Note that as unicast site-local addresses are deprecated, and link-local addresses do not need routing, the discussion in this section only applies to multicast scoped routing.

When a routing protocol determines that it is operating on a zone boundary, it MUST protect inter-zone integrity and maintain intra-zone connectivity.

To maintain connectivity, the routing protocol must be able to create forwarding information for the global groups and for all the scoped groups for each of its attached zones. The most straightforward way of doing this is to create (conceptual) forwarding tables for each specific zone.

To protect inter-zone integrity, routers must be selective in the group information shared with neighboring routers. Routers routinely exchange routing information with neighboring routers. When a router is transmitting this routing information, it must not include any information about zones other than the zones assigned to the interface used to transmit the information.

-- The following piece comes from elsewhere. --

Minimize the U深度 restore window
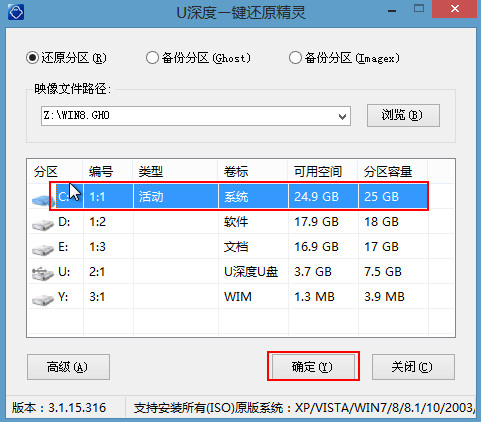The image size is (481, 422). tap(392, 11)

                     *                                 *
* *
* =========== Organization X *
* | | *
* | | *
+-*----|-------|------+ *
| * intf1 intf2 | *
| * | *
| * intf3 --- *
| * | *
| ***********************************
| |
| Router |
| |
********************** **********************
| * * |
Org. Y --- intf4 * * intf5 --- Org. Z
| * * |
********************** **********************
+---------------------+

Figure 4: Multi-Organization Multicast Router

As an example, the router in Figure 4 must exchange routing information on five interfaces. The information exchanged is as follows (for simplicity, multicast scopes smaller or larger than the organization scope except global are not considered here):

  • Interface 1

    • All global groups
    • All organization groups learned from Interfaces 1, 2, and 3
  • Interface 2

    • All global groups
    • All organization groups learned from Interfaces 1, 2, and 3
  • Interface 3

    • All global groups
    • All organization groups learned from Interfaces 1, 2, and 3
  • Interface 4

    • All global groups
    • All organization groups learned from Interface 4
  • Interface 5

    • All global groups
    • All organization groups learned from Interface 5

By imposing route exchange rules, zone integrity is maintained by keeping all zone-specific routing information contained within the zone.